Priority Action: Ageing in the community
I will call on the government to ensure community readiness for people with intellectual disability moving to and living in the community.
Community readiness requires the removal of environmental, social, cultural and physical barriers that exclude people with ID from being full and inclusive members of society.
Moving people with ID from large institutional settings to community based settings is a central tenet of recent housing policies in Ireland; HSE (2011) Congregated Settings report and the National Housing Strategy for People with Disabilities (2011).
To meet anticipated increased demand for mainstream health services and to ensure preparedness in engaging with and addressing health needs of people with ID the training of mainstream/community health professionals must be prioritised. Specialist health teams, as outlined in the Primary Care Strategy must be put in place to support people with intellectual disability and other disabilities to manage their health and age well in the community. In particular, the role of the RNID within the community health setting should be explored.

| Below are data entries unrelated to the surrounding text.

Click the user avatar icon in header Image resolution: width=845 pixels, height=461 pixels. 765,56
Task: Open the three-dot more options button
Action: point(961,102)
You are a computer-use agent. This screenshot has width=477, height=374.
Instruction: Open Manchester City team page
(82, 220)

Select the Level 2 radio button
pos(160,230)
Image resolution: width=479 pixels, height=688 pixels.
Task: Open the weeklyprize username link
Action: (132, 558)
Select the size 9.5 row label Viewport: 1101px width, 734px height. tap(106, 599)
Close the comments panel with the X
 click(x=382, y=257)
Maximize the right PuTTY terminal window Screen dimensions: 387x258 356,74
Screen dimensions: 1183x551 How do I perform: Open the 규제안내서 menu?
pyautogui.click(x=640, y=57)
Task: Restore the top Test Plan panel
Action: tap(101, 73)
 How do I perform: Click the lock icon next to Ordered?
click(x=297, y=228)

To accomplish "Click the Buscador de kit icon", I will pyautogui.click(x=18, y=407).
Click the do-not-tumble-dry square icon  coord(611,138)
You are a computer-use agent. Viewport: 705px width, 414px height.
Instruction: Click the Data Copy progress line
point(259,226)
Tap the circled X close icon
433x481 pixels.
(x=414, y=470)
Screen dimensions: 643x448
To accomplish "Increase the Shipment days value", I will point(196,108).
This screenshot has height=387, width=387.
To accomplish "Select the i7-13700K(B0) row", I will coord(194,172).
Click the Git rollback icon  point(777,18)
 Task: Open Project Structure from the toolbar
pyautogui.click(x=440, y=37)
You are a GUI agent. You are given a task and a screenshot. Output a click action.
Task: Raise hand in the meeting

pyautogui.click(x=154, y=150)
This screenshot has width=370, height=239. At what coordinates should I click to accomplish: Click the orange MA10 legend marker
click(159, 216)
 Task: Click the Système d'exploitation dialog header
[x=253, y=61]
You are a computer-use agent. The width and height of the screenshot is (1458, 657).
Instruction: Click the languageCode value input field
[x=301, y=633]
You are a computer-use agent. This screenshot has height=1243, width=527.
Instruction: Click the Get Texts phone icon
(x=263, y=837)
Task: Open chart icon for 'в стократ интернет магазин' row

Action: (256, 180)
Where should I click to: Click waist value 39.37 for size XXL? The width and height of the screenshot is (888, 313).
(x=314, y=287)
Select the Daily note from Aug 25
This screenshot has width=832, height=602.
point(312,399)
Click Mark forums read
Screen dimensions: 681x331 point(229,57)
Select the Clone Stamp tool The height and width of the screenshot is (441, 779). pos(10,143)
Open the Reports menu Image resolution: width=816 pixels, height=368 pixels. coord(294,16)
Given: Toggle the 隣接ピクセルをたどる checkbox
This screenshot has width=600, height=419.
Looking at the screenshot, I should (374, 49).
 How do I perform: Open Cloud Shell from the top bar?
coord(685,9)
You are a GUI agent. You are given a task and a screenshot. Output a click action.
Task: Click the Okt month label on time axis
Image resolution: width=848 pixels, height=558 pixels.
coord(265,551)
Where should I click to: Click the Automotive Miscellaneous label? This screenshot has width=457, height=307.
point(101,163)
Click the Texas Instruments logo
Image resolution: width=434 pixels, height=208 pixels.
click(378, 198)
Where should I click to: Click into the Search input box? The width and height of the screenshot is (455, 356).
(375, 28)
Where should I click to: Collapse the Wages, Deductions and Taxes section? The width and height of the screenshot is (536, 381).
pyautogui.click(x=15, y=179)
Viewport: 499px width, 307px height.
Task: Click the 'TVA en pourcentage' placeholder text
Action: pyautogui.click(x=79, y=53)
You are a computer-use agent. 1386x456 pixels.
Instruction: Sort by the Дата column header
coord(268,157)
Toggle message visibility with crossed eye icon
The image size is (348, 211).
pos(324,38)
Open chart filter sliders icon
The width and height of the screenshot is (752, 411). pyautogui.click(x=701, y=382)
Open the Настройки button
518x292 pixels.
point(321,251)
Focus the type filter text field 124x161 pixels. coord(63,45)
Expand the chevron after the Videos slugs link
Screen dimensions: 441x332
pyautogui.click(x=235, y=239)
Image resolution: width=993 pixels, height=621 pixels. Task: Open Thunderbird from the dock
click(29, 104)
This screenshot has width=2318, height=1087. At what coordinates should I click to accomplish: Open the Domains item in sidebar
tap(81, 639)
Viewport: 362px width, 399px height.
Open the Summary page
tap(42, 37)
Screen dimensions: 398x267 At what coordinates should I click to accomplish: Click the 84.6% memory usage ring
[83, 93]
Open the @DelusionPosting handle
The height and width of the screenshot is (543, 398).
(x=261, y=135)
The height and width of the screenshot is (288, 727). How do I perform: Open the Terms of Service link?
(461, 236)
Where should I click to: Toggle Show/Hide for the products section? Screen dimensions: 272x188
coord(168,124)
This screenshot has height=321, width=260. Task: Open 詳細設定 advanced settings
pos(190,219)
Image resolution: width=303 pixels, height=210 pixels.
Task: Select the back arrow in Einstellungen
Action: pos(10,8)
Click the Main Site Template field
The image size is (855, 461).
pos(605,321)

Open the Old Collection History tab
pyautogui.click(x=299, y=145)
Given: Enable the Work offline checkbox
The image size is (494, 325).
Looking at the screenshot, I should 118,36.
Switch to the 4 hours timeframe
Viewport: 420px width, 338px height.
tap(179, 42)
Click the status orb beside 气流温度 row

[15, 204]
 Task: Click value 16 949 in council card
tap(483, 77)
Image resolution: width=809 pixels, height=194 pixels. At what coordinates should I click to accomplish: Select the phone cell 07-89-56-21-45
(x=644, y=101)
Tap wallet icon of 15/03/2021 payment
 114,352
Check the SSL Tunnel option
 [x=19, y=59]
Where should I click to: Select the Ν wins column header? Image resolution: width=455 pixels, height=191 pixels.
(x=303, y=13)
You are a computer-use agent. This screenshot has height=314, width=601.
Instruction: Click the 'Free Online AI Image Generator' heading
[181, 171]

People with disabilities and people with intellectual disabilities (IDs) should be named specifically in all strategy and policy documents. Exclusion from policy will likely lead to the exclusion of people with disabilities and people with ID, from policy implementation.
People with Down Syndrome and other IDs are living longer than before. In the 1930s average life expectancy of Down Syndrome was 9, at the time of writing individuals are living to their 50s, 60s and 70s. Unfortunately some can develop serious medical conditions such as dementia much earlier and in higher proportions than the general population.
Sustainability of and successful ageing in a community setting, requires action to reduce barriers to participation that persist for people with ID and to ensure the required services and supports are in place.
There is a real need to foster inter and intra-departmental links, for example between older people services and disability services to address the ongoing issue of who has responsibility for people who age with a disability.